Single-cell glycomics analysis by CyTOF-Lec reveals glycan features defining cells differentially susceptible to HIV

High-parameter single-cell phenotyping has enabled in-depth classification and interrogation of immune cells, but to date has not allowed for glycan characterization. Here, we develop CyTOF-Lec as an approach to simultaneously characterize many protein and glycan features of human immune cells at the single-cell level. We implemented CyTOF-Lec to compare glycan features between different immune subsets from blood and multiple tissue compartments, and to characterize HIV-infected cell cultures. Using bioinformatics approaches to distinguish preferential infection of cellular subsets from viral-induced remodeling, we demonstrate that HIV upregulates the levels of cell surface fucose and sialic acid in a cell-intrinsic manner, and that memory CD4+ T cells co-expressing high levels of fucose and sialic acid are highly susceptible to HIV infection. Sialic acid levels were found to distinguish memory CD4+ T cell subsets expressing different amounts of viral entry receptors, pro-survival factors, homing receptors, and activation markers. The ability of sialic acid to distinguish memory CD4+ T cells with different susceptibilities to HIV infection was experimentally validated through sorting experiments. Together, these results suggest that HIV remodels not only cellular proteins but also glycans, and that glycan expression can differentiate memory CD4+ T cells with vastly different susceptibility to HV infection.

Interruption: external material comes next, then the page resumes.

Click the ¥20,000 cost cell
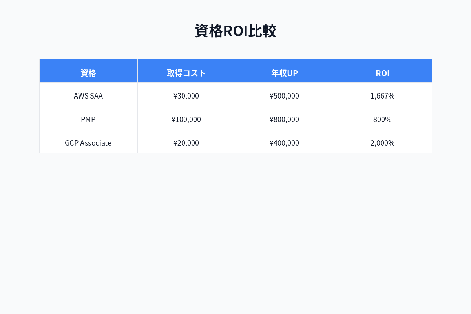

高参数单细胞表型分析（high-parameter single-cell phenotyping）已实现免疫细胞的深度分类与功能解析，但截至目前仍无法完成聚糖表征。在此，我们开发了CyTOF-Lec技术，可在单细胞层面同时表征人类免疫细胞的多种蛋白质与聚糖特征。我们运用该技术，对比了血液及多种组织区域中不同免疫亚群的聚糖特征，并对人类免疫缺陷病毒（HIV）感染的细胞培养物进行了表征。通过生物信息学方法区分细胞亚群的优先感染与病毒诱导的细胞重塑，我们证实HIV会以细胞内在方式上调细胞表面岩藻糖与唾液酸的表达水平，且共表达高水平岩藻糖和唾液酸的记忆CD4+ T细胞对HIV感染具有极高易感性。研究发现，唾液酸水平能够区分表达不同水平病毒进入受体、促存活因子、归巢受体及激活标志物的记忆CD4+ T细胞亚群。通过细胞分选实验，我们在实验层面验证了唾液酸可区分对HIV感染易感性不同的记忆CD4+ T细胞这一能力。综上，上述结果表明HIV不仅会重塑细胞蛋白质，还会改变聚糖表达；而聚糖表达可区分对HIV感染易感性差异显著的记忆CD4+ T细胞。